The data START

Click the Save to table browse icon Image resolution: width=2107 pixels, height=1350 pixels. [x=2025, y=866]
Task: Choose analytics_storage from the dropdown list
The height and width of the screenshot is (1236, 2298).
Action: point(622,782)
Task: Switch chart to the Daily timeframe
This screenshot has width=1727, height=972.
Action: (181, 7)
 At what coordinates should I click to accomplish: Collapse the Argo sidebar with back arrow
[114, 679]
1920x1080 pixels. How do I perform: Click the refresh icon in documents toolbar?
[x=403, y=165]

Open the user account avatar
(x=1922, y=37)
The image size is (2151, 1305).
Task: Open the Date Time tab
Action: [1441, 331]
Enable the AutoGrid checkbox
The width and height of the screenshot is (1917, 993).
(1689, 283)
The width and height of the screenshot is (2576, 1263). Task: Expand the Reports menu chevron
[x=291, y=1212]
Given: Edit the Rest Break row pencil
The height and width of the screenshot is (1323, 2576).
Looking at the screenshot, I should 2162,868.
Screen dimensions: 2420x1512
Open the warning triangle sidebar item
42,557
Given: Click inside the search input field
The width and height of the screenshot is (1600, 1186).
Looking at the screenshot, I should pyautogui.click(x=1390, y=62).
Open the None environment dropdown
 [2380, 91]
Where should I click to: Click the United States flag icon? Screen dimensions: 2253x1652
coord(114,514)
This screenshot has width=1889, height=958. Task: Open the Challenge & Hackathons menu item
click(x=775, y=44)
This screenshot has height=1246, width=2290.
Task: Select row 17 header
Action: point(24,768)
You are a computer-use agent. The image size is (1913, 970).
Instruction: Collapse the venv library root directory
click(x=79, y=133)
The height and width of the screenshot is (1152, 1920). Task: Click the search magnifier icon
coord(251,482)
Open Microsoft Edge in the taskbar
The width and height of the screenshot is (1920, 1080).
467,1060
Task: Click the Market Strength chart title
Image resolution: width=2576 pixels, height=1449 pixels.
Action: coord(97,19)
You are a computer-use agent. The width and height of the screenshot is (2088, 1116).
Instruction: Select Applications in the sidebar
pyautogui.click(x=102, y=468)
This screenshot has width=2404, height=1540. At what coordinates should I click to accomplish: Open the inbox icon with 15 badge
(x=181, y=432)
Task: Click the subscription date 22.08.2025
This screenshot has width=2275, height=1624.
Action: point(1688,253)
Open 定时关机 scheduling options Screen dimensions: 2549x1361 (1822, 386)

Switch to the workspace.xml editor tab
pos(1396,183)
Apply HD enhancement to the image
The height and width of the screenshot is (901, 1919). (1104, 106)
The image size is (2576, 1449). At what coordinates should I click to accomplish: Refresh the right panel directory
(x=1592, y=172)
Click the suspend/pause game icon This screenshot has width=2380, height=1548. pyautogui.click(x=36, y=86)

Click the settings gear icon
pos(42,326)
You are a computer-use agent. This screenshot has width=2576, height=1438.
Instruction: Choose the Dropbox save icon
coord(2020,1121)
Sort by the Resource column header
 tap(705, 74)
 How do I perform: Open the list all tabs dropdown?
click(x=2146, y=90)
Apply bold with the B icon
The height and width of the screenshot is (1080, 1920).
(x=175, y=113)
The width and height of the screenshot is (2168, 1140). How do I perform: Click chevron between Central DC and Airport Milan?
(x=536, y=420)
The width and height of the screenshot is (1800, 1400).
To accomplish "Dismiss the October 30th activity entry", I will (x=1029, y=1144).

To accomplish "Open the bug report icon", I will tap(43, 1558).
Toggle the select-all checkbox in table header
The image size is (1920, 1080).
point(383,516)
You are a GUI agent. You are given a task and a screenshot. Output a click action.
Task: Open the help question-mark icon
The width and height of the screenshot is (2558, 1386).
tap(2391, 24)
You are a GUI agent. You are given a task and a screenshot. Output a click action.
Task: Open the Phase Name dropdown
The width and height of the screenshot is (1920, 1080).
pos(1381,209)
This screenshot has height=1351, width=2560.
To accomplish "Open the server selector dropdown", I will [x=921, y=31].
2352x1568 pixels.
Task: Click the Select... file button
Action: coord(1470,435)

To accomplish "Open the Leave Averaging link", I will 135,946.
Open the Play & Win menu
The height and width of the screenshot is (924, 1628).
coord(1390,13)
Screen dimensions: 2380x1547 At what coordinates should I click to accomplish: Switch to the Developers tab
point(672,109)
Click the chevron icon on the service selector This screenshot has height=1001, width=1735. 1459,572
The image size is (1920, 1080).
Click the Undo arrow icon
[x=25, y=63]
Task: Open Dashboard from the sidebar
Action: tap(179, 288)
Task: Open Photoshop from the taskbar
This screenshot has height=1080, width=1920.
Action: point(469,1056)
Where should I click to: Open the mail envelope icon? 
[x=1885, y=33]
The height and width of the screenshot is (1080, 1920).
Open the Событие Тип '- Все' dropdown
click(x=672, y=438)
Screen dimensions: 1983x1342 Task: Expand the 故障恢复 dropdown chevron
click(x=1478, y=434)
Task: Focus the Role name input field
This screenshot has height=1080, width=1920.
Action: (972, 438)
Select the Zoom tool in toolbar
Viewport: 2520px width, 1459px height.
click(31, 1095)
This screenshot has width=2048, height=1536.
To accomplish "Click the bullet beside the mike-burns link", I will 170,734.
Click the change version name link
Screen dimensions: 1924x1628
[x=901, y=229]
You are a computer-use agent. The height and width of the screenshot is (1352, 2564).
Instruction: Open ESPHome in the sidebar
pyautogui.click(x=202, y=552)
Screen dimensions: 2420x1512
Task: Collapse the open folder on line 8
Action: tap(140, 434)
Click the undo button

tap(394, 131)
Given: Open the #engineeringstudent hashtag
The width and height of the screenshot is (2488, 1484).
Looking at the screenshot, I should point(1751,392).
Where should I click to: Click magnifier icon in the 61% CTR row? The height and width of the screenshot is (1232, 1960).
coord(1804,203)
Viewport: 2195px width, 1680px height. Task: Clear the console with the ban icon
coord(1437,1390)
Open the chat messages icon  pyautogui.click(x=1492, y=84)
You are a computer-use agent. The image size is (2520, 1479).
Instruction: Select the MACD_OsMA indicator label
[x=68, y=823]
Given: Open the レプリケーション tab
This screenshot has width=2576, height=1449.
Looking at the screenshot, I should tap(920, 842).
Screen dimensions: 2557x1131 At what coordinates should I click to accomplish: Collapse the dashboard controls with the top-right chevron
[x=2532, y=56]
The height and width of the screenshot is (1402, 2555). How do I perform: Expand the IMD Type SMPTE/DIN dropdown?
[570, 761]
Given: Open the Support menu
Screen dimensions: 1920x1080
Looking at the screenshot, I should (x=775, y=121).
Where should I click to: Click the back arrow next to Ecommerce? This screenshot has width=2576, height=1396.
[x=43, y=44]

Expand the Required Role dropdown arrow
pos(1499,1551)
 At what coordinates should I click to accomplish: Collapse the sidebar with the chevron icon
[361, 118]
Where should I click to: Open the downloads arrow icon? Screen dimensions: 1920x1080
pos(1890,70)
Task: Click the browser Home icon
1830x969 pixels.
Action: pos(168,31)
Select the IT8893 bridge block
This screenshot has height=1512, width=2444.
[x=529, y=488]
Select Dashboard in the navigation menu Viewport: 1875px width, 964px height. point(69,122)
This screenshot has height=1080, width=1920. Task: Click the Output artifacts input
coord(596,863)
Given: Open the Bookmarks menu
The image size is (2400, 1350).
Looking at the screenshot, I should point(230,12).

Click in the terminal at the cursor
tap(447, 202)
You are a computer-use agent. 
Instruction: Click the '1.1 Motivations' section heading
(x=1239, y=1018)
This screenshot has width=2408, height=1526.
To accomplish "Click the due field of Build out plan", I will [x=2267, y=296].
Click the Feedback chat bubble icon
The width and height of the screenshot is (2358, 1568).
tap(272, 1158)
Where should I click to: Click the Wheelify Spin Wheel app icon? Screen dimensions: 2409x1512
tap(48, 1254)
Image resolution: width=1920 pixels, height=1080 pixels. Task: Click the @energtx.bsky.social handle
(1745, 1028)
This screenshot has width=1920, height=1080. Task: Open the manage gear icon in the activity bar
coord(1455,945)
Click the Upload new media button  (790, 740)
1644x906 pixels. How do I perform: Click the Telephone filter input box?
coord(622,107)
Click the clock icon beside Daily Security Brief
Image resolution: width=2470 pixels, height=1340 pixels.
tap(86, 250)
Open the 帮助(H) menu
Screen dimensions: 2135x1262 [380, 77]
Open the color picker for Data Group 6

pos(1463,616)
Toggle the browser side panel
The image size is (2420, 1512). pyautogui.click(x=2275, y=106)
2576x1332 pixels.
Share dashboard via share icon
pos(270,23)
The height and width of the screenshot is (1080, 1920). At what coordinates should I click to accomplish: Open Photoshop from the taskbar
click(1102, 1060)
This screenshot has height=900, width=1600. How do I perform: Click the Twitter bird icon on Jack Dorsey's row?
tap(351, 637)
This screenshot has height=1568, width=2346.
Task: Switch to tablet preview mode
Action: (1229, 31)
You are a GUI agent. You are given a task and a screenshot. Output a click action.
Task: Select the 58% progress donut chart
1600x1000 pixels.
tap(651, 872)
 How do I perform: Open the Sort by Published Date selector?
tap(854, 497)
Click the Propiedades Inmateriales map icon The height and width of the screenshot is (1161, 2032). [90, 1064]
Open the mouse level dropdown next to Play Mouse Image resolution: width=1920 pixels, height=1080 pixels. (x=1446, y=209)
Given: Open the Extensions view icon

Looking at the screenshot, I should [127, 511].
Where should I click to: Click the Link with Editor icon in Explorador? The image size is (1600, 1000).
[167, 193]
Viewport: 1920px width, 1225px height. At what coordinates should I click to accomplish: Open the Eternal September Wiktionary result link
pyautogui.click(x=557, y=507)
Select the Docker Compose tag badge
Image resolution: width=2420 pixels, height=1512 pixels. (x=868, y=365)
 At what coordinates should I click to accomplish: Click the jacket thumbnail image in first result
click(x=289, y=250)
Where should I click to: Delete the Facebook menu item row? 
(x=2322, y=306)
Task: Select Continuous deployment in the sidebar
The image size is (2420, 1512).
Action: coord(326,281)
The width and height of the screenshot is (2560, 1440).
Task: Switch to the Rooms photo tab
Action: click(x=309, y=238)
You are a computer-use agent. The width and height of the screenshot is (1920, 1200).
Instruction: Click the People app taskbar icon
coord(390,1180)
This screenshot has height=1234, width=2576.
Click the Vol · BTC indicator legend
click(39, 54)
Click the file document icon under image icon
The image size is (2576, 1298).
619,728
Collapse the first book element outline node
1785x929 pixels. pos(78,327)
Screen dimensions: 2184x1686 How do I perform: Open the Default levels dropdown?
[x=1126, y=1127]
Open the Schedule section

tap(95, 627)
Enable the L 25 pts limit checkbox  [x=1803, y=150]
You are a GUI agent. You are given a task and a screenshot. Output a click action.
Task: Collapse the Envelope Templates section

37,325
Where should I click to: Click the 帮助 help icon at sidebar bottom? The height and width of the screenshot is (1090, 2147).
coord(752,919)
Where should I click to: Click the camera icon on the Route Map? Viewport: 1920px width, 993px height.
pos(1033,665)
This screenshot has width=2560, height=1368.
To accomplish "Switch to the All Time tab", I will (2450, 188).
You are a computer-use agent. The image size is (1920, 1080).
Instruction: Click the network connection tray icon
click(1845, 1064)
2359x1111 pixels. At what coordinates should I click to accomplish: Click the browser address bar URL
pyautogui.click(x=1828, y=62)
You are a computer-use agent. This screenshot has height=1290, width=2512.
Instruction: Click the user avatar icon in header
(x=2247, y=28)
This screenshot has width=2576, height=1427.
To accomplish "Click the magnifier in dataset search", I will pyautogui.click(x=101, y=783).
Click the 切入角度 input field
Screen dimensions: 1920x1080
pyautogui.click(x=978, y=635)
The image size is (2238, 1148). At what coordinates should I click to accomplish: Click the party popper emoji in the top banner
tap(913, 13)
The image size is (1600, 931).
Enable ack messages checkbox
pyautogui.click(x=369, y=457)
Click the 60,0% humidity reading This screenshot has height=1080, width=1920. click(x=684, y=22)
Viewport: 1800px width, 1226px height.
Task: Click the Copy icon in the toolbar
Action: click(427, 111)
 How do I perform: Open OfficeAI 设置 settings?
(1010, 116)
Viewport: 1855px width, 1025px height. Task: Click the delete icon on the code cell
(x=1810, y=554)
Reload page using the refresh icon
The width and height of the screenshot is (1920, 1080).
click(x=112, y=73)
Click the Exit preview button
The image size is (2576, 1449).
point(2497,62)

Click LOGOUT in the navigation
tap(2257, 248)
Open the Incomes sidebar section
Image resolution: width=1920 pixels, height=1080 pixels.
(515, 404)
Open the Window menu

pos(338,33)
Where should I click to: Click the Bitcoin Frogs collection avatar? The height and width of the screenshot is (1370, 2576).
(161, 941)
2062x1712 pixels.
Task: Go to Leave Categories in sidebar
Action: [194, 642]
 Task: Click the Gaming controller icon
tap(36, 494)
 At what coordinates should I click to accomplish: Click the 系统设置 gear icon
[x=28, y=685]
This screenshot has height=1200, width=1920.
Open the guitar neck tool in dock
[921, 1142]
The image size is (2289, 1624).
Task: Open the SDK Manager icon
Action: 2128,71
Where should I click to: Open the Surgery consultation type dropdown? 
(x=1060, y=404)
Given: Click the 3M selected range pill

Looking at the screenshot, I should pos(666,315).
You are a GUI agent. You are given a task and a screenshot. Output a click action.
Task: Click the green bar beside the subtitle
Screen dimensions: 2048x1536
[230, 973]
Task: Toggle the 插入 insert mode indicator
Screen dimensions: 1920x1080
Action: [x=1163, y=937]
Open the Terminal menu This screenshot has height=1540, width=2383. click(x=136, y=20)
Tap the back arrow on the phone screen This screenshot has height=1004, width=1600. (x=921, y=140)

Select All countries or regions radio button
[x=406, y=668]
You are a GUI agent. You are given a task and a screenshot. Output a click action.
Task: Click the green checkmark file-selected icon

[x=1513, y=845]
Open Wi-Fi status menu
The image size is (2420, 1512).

The data END

What the task asks — Your task is to copy each line of the entries that includes the word "chart".

Response for this exercise —
Task: Switch chart to the Daily timeframe
Task: Click the Market Strength chart title
Task: Select the 58% progress donut chart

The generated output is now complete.